Looking for information on your target market?
Do you have your ear to the ground when it comes to your customers? Are you struggling to find out where the bones are buried, so to speak, on ways to better understand your target market? In the age of information, everything appears to be but a click away; yet even when you know what you want, it can be daunting to decide where to start. If your a new business starting out, or an experienced veteran of your field, keeping an eye on the changes of target market attitudes, desires and priorities is a regular search that your company should always be performing.
So how do you get your paws on the insights of customers today, so you can provide tomorrow's solution? With so much ground to cover, where do you start? Below are six potential resources to start digging away at. Depending on your time & budget, you may want to start slow with two or three, or develop a plan for hitting all six.
1. Develop Your Own Data. Are you tracking your past & current customers? Are you asking them for feedback in the form of survey, or monitoring clicks on your website? Have you analyzed the data of what has been selling, or noticing patterns about where they stop before clicking “check out cart"? Even if your starting client pool is rather small, looking after internal information is a must. By working to better understand the customers & clients you have, you provide an opportunity to improve relationships, while gathering insights into your businesses's weaknesses and strengths. For better security and privacy practices, don't do this one on the fly: be deliberate about what you're collecting, where it's going, and what specific solutions your data is intended to achieve.
2. Social Media. Funny thing: people talk about what they like and what they don't like. If you haven't set up a Twitter list to track competitors, clients and industry keywords, this is the time to do so. If you've got the cash to spend, consider buying an Ad on Facebook, or talking to Gnip or uberVU via Hootsuite. If you want to conserve funds or start small, use a poll or create a group discussion thread.
3. Newspaper, Magazines & Blogs: From "what are people talking about" to "what are people talking about, in detail - preferably with links to more insights." A good publication is selective about the information it presents to match the interest of the intended audience, and if the audience is your target market all the better. A bonus of this information is that it comes in a wide variety of consumable media. Need a break from reading? Check the news on tv or browse youtube for favourite channels. No time to stop & stay in one place? Listening to a radio show or podcast as you're on the go may be just the ticket.
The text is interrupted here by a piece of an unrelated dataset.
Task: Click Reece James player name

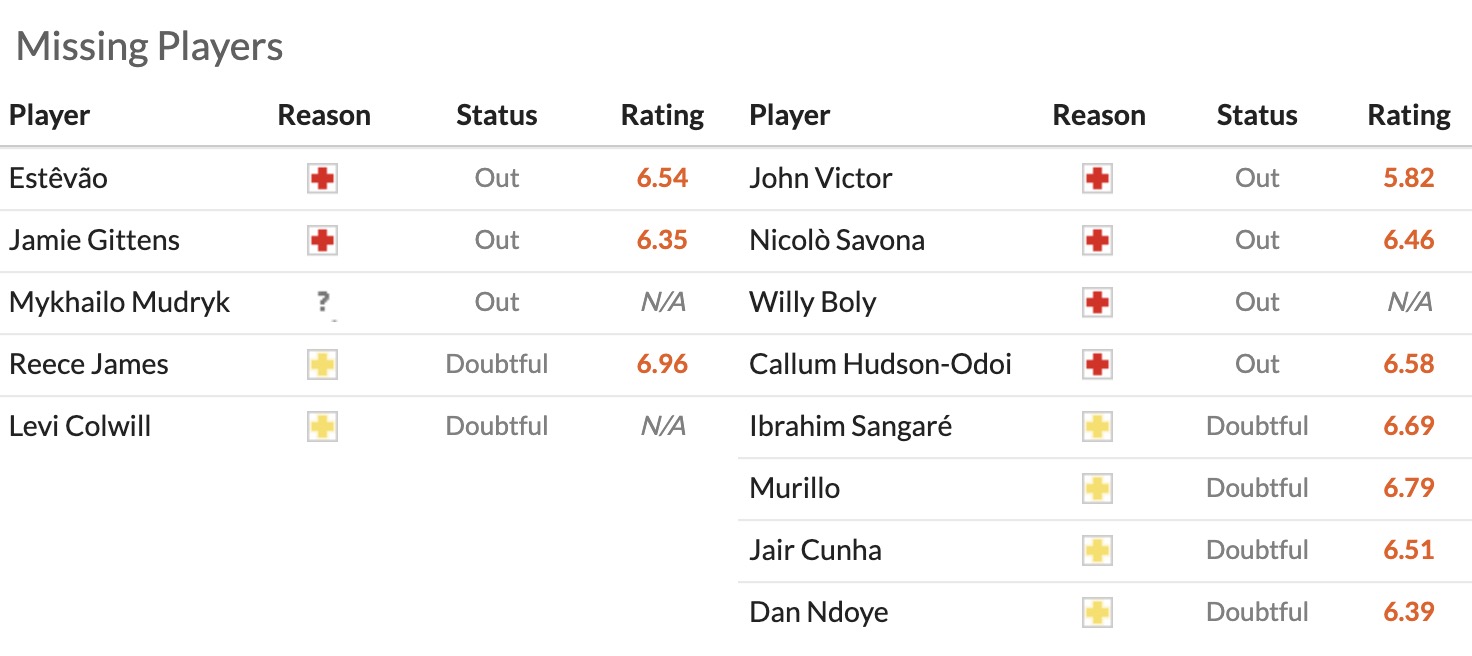Action: coord(89,364)
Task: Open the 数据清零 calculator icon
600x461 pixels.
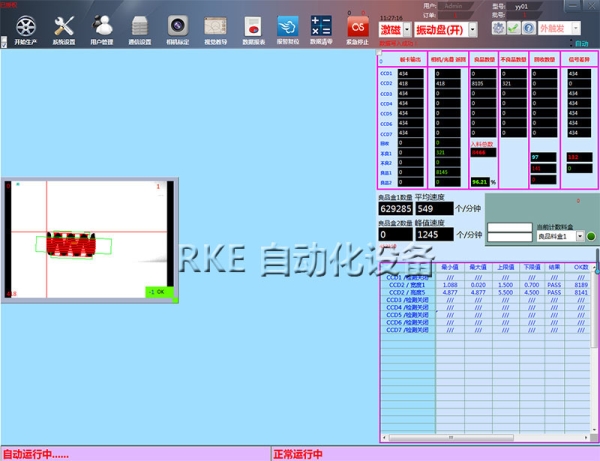Action: pyautogui.click(x=321, y=27)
4. Government Resources. If you Canadian, you’ve connected with the Canada Business Network right? If not, do so now! The stronger your business, the better for the local economy you’re helping to build: most governments offer advice and services geared towards helping entrepreneurship grow, including access to market research by way of census data and access to public record. Other examples include business.us.gov, and the European Small Business Portal. If your country is not on the list, head down to the nearest library: odds are they can get you in touch, and may have further resources of their own!
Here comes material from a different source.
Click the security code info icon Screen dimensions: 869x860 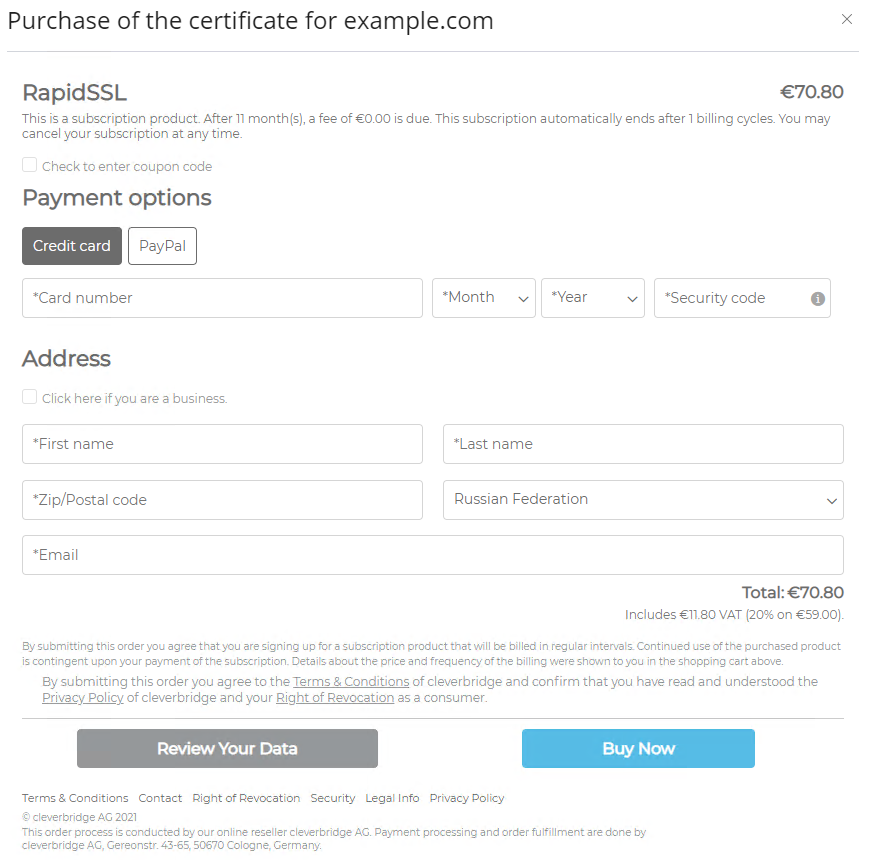[x=818, y=298]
5. Market Research Firms. Market research firms, including SmartPoint, IPSOS, and IDC .The advantages of hiring a firm or consultant are innumerable: they typically have access to information sources you don't, they save you time digging, and are typically experts in what they do, with more savvy skills on reading & interpreting the details. A market research group can go right to the source, using focus groups and other research methodologies, prepared with the right questions that provide the best insights.
6. Word Of Mouth & Networking. Old-fashioned? Perhaps. Effective? You betcha. If your clients are local and on the ground, you need to be too. Talking with industry experts, particularly those in industries you service, isn't to be ignored. Perhaps a new trend is hitting the online world by a storm. Are they ready for it? Keep a handy notebook, either digitally or paper whenever you go. Even a simple chat while out walking the dog could lead to surprising new information.
Finally, a word to the wise: customer insights is just as much about finding the problems that plague your market group as it is about what they want in the world. To use the quote often attributed to Henry Ford, if he asked what customers wanted they would have said a faster horse. Yet had Ford asked his customers what problem they wanted solved, they would have likely answered “a faster way to get around” - a problem his automobile was happy to solve.